The sketch in Schol-R-LEA's post made me realize that I don't understand the purpose and scope of lightweight virtualization. According to some internet sources, which may not be reliable, Docker and lightweight virtualization are picking up some pace. The question is basically - is this true, and if so why? What is the scope of solutions like Docker and can they replace traditional virtualization even in principle (i.e. even assuming that the container technology evolves rapidly)?

Is container virtualization used only to enable deployment and execution sandboxing to applications, or is it used in place of traditional virtualization to provide users with separate adminstrative domains? How does it conceptually address system aging? Traditional virtualization can reboot the guest, which refreshes most of the kernel state. Admittedly, the driver or emulation domain is problematic in traditional virtualization as well, creating a single point of failure for all guests, although with VT-d the drivers can be contained in the user guests. But the question is whether segregating the aging of the kernel state and enabling separate VM reboot can justify the the large memory footprint?

P.S. Note that using OS-level QoS, layered file system, file system snapshotting, a lot of the capabilities become possible without virtualization. Also, I am assuming that the OS choice and heterogeneity is not an issue, or otherwise traditional virtualization would be unavoidable.

Edit: rephrase some lingo - I know my so called english reads rather uncomfortably

Posted: **Sat May 05, 2018 11:04 am**

My flippant answer is that containerization makes it easier for the developers because even if they do something stupid that would either crash the OS, or lead to a runaway memory leak, they can rely on the hypervisor to clean up the mess.

Mind you, even going back to the outset of virtualization technology in the late 1960s, it has often been treated as a way to fix problems with buggy process isolation, so there's a certain amount of truth to that joke.

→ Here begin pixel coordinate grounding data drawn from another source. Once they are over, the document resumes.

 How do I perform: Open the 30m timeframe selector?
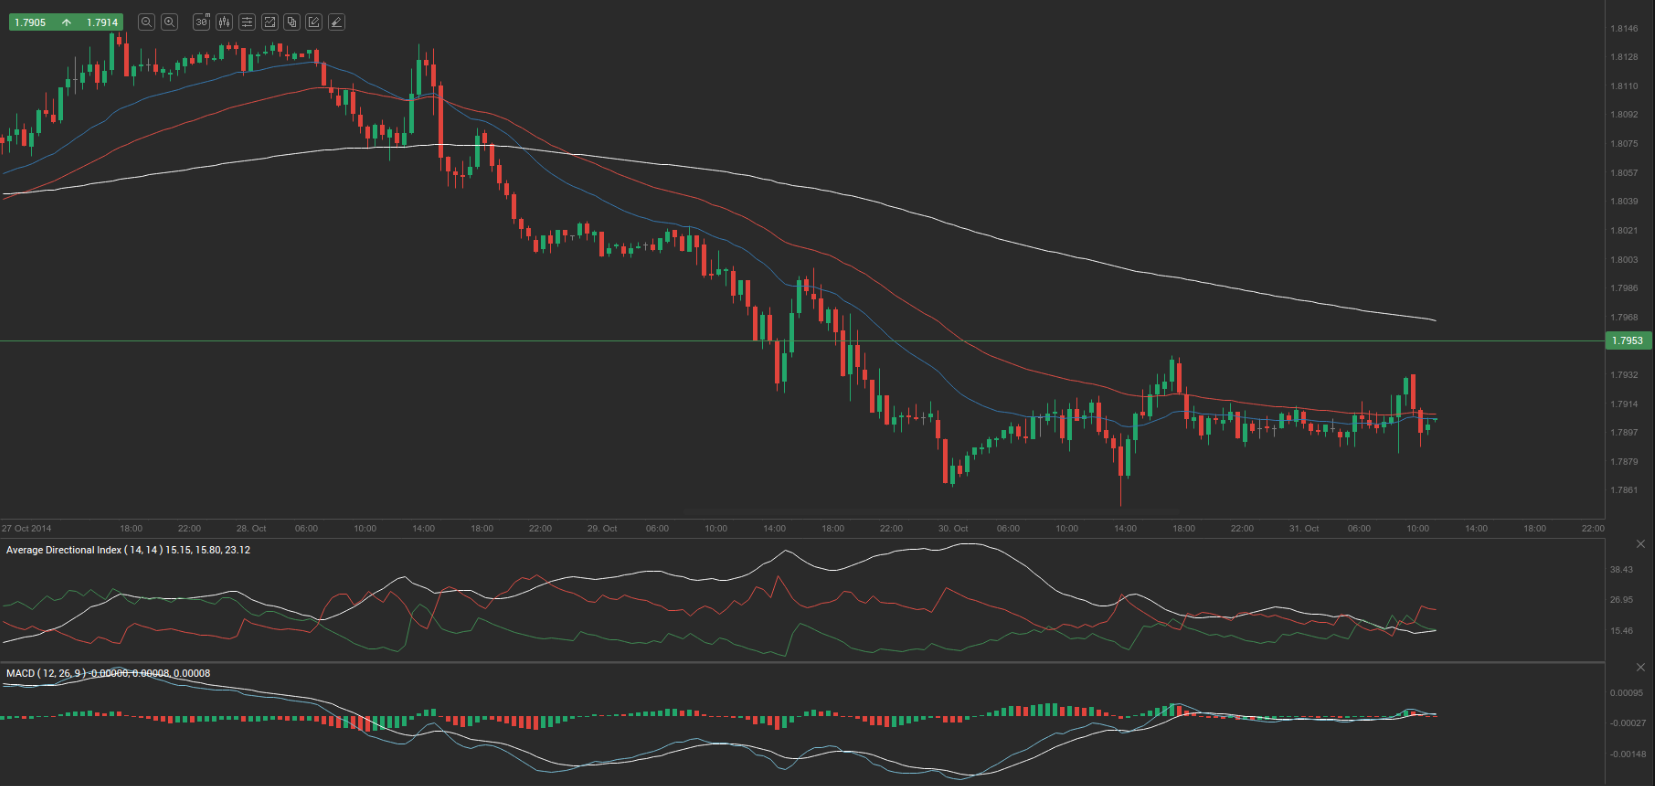point(201,22)
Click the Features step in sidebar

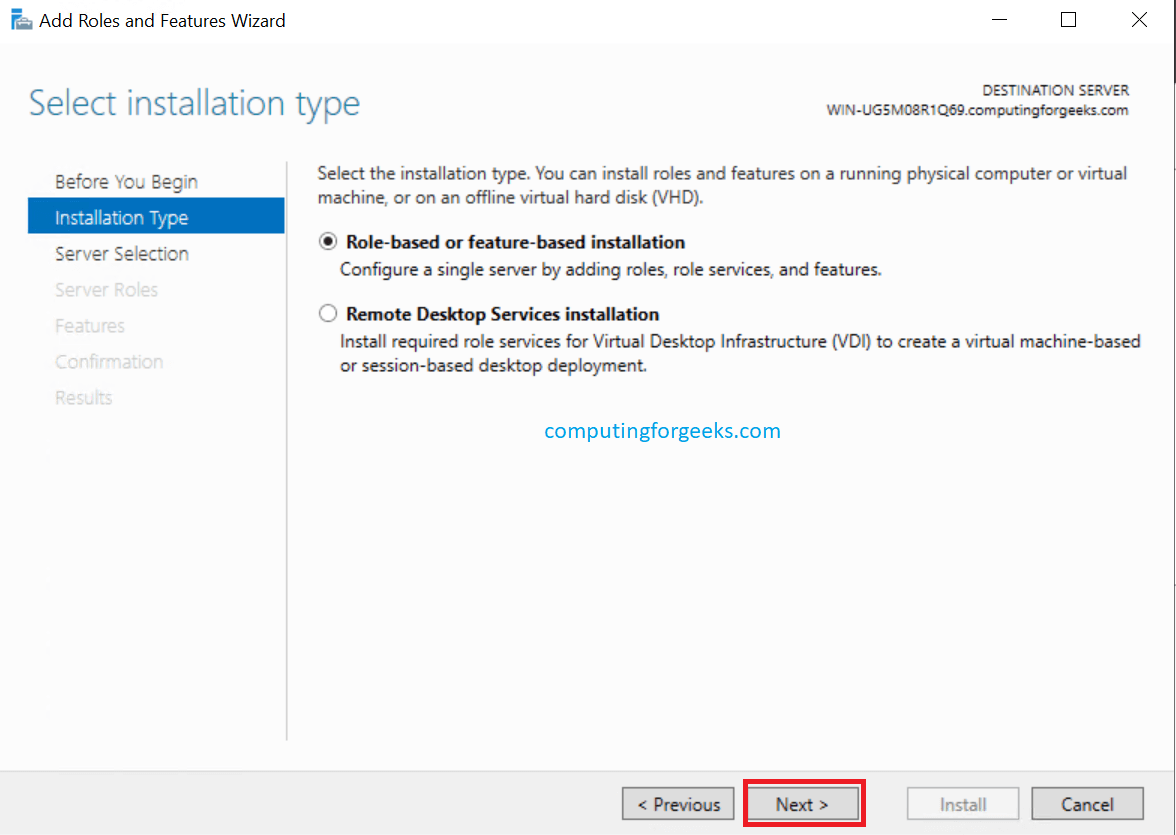click(90, 326)
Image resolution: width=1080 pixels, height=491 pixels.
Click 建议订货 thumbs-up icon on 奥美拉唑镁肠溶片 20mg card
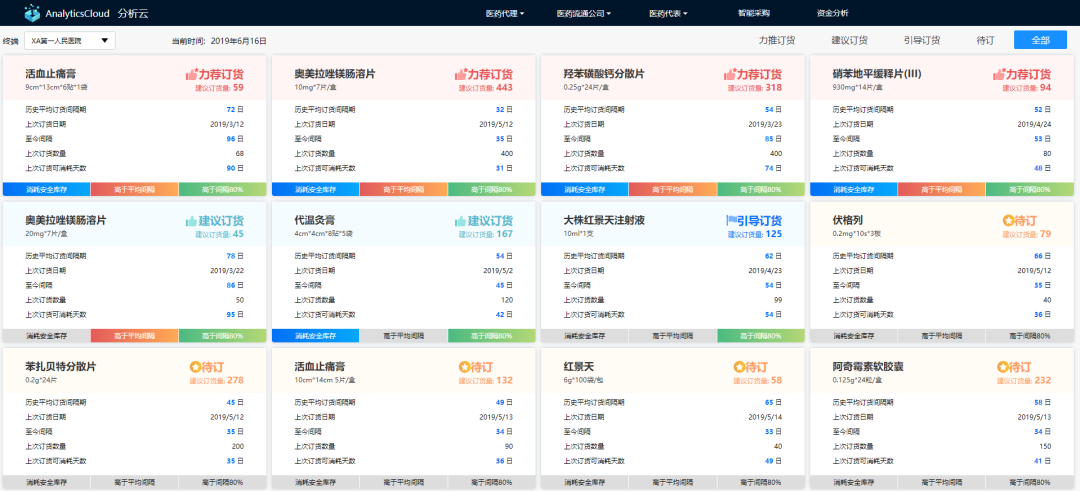click(x=192, y=221)
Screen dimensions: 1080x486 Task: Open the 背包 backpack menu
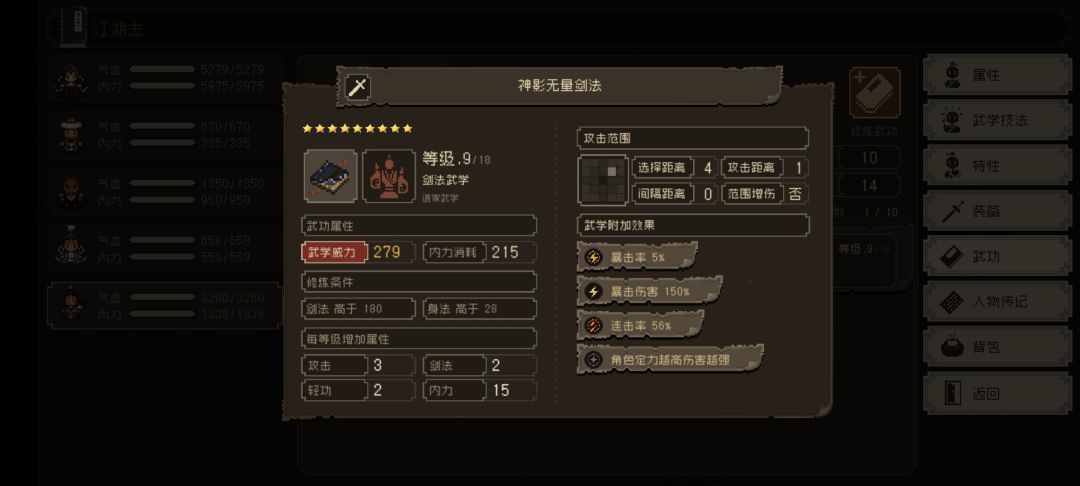(997, 347)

So, a large part of the appeal of system-level virtualization is the ability to more completely isolate programs which are know to never need to communicate with each other beyond the system's multiplexing of resources. That's one part of this, definitely.

This was also related to the main idea behind Exokernel designs - if the programs don't need to communicate with each other, then you can virtualize the programs themselves, and leave it to them to tune their operations.

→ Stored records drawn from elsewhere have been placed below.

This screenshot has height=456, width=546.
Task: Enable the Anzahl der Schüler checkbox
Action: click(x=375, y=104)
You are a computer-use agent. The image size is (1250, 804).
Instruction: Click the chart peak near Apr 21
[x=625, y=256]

The difference is that programmers are lazy, including OS devs, and it is easier (and in some ways more flexible) for all involved to spin up a full copy of an OS inside the container, using an existing OS as the hypervisor, rather than come up with a new, stand-alone hypervisor (and a paravirtualized shared library model that everyone would have to learn, and then tweak on their own). Since the ultra-high performance and ultra-fine granularity of an exokernel is pretty much a case of YAGNI for your typical web service - most of the time, 90% of the performance hit is in network lag, anyway - the containerization advocates took the virtualization but ignored the rest.

Mind you, I could mention Synthesis OS's synthetic machines (s-machines), in which individual programs would run paravirtualized and potentially have multiple isolated processes within the program, but I do enough fangirling over Massalin already.

But let's look at the history a bit more.

When IBM first came out with a VM/370 in... what, 1972? - the main goal was to be able to run multiple OSes, allowing them to run the existing OS/360 and its descendant alongside Conversational Monitor System, meaning that they didn't need the sort of general-purpose timesharing system they so loathed in order to serve remote terminals. The fact that their attempt at a commercial timesharing system was an epic fail had nothing to do with this, of course.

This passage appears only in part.